--- Stored data ---
•••••

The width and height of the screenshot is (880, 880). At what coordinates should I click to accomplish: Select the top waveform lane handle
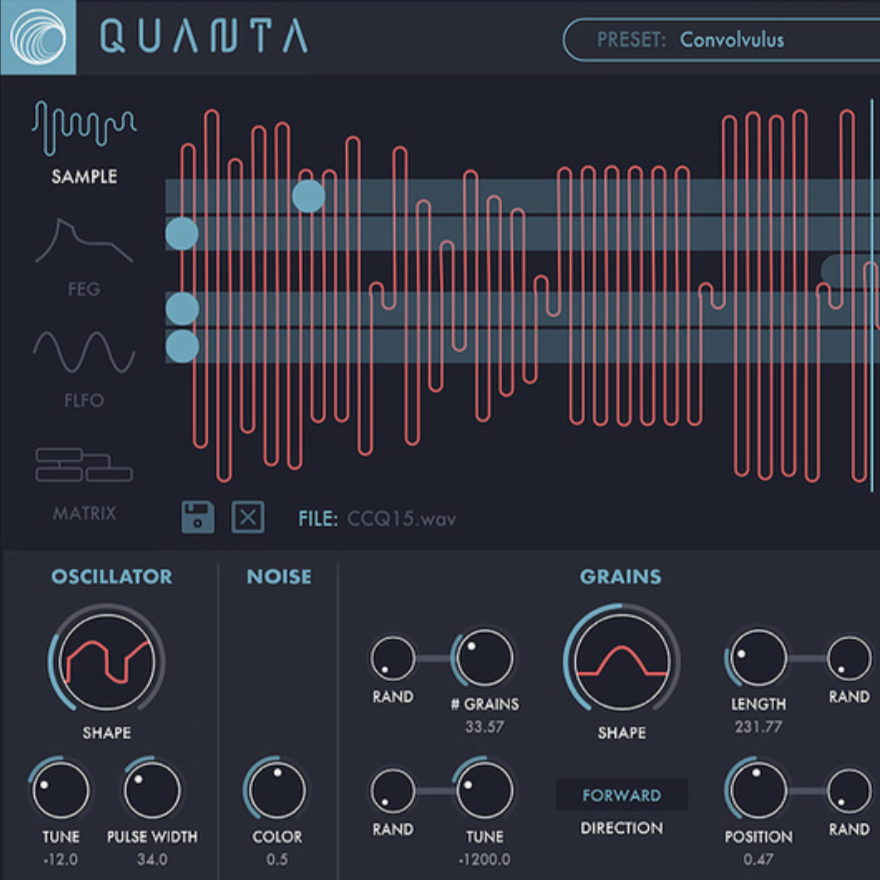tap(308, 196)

•••••

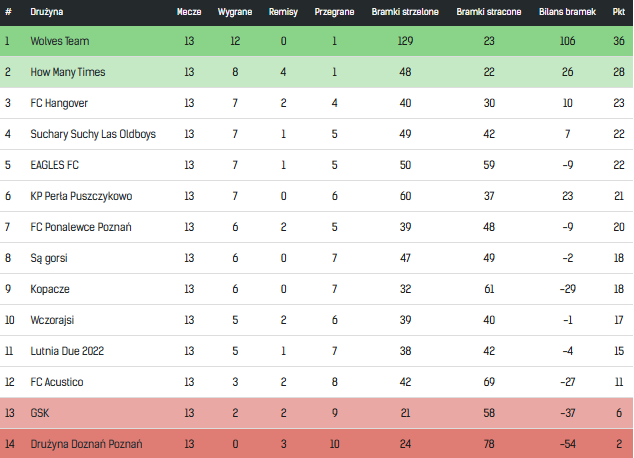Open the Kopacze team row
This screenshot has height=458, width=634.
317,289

•••••

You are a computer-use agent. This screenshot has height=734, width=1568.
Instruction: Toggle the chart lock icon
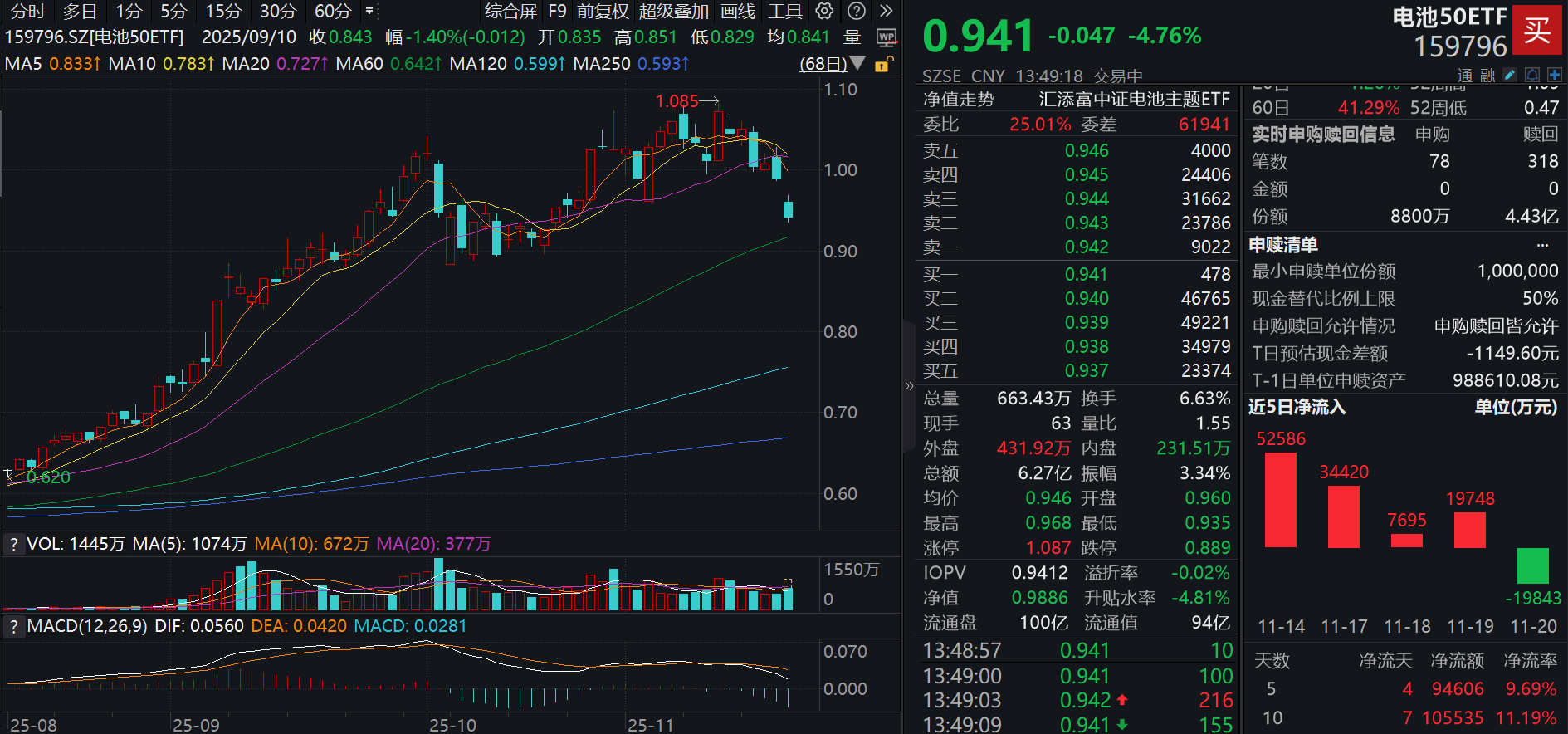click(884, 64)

•••••

--- Short task ---
Copy everything above from the line containing "The width and" down to the line containing "tap(308, 196)", both lines included, and leave out the pictures.

--- Exercise output ---
The width and height of the screenshot is (880, 880). At what coordinates should I click to accomplish: Select the top waveform lane handle
tap(308, 196)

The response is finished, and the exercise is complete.